Proofpoint, empresa líder en ciberseguridad y cumplimiento normativo, ha informado sobre una inusual campaña maliciosa en la que atacantes se hacen pasar por autoridades fiscales de Europa (incluída España), Estados Unidos y Asia. El objetivo de esta operación es distribuir el malware personalizado Voldemort para recopilar información y desplegar cargas adicionales.
Atribución al grupo TA415
Los analistas de Proofpoint han atribuido esta campaña al grupo de ciberdelincuentes TA415, también conocido como APT41 y Brass Typhoon, alineado con el gobierno chino. Esta atribución se basa en múltiples vínculos recientemente identificados que muestran una alta confianza entre la campaña que distribuye Voldemort y la infraestructura conocida de TA415.
Además, también se han encontrado coincidencias con actividades notificadas en julio por Mandiant, empresa de ciberseguridad subsidiaria de Google.
A finales de agosto, Proofpoint detectó una campaña dirigida con una cadena de ataque casi idéntica para distribuir el backdoor Voldemort. En este caso, los ciberdelincuentes suplantaban a una asociación de la industria aeroespacial de Taiwán, en consonancia con los objetivos de TA415 y otros atacantes alineados con China, enfocándose en menos de cinco empresas aeroespaciales de Estados Unidos.
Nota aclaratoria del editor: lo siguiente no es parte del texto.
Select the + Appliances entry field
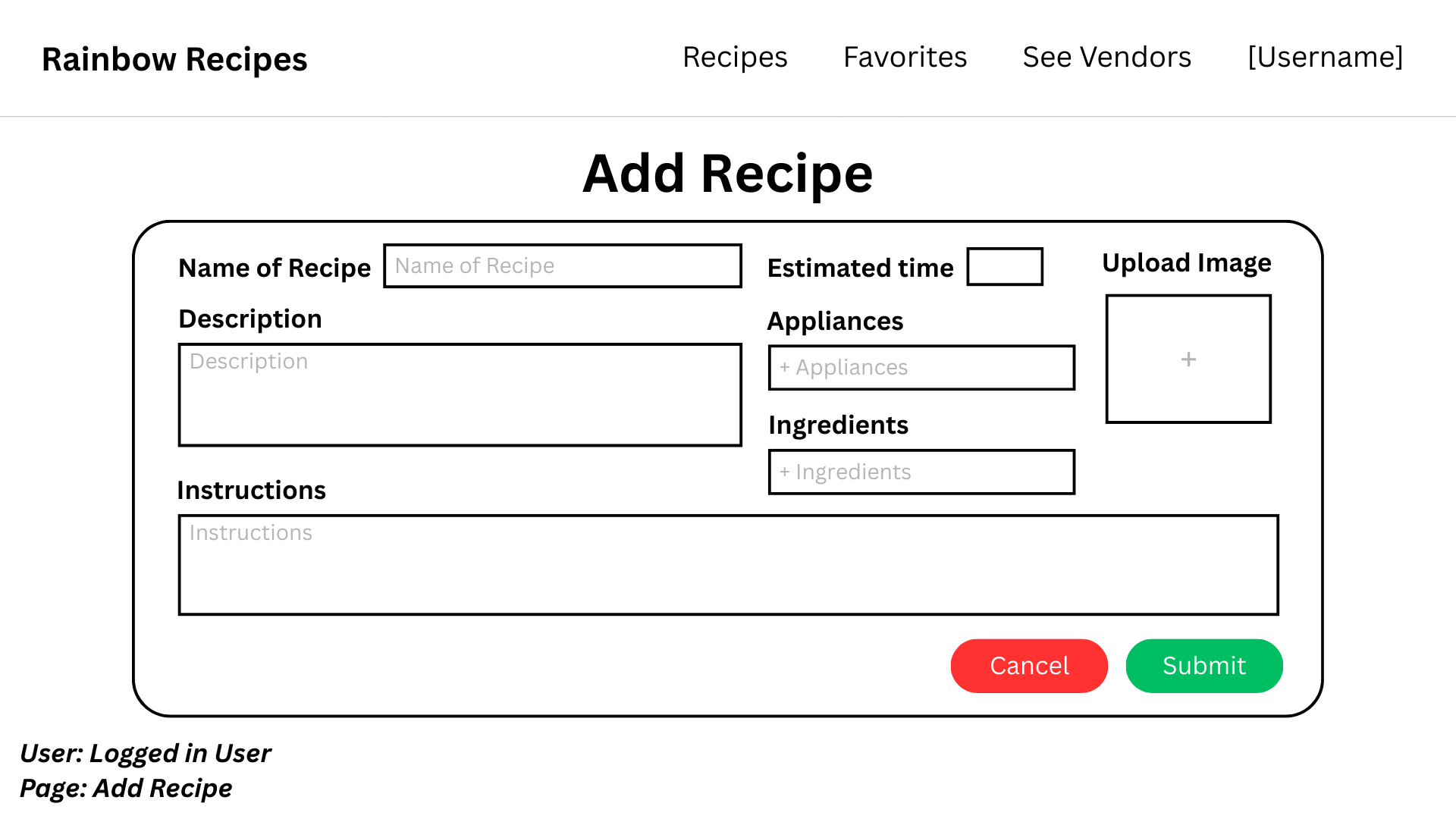This screenshot has width=1456, height=819. click(x=921, y=368)
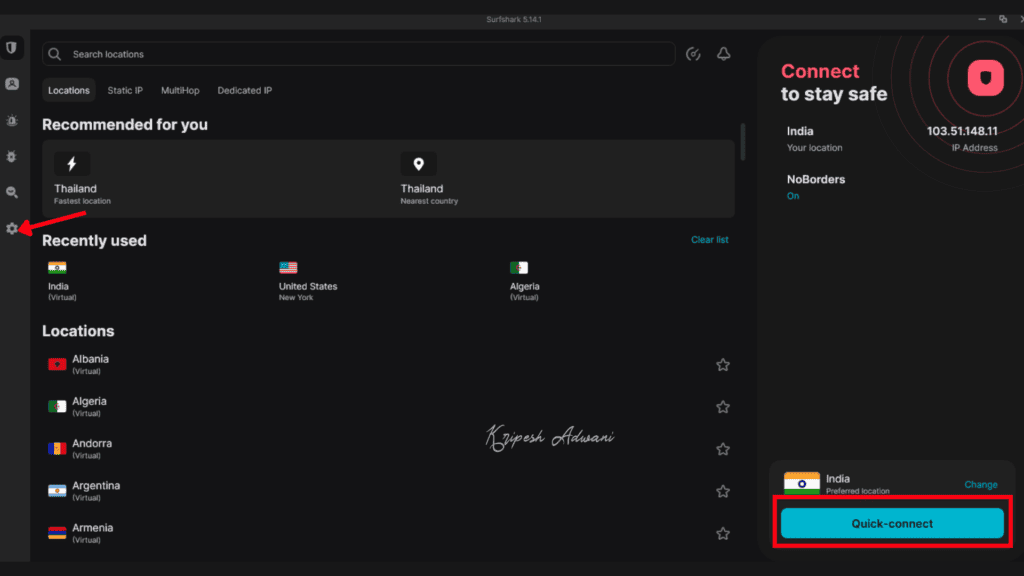Image resolution: width=1024 pixels, height=576 pixels.
Task: Open Antivirus from the sidebar
Action: 12,156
Técnicas utilizadas por los atacantes
El grupo TA415 empleaba URLs de caché de Google AMP que redirigían a archivos 7-Zip protegidos por contraseña y alojados en OpenDrive. Estos archivos contenían archivos maliciosos Microsoft Shortcut (LNK) que intentaban descargar un script Python alojado en paste[.]ee.
Esta actividad se prolongó hasta finales de septiembre, dirigiéndose a un reducido número de organizaciones en los sectores químico, asegurador y manufacturero.
Según los investigadores de Proofpoint, los mensajes maliciosos notificaban a los destinatarios sobre supuestos cambios en sus declaraciones de impuestos. Cada señuelo estaba personalizado y escrito en el idioma de la agencia tributaria suplantada. Los correos electrónicos se enviaban desde dominios presuntamente comprometidos, donde los ciberdelincuentes incluían el dominio real de la agencia tributaria en la dirección de correo electrónico para incrementar la sensación de legitimidad.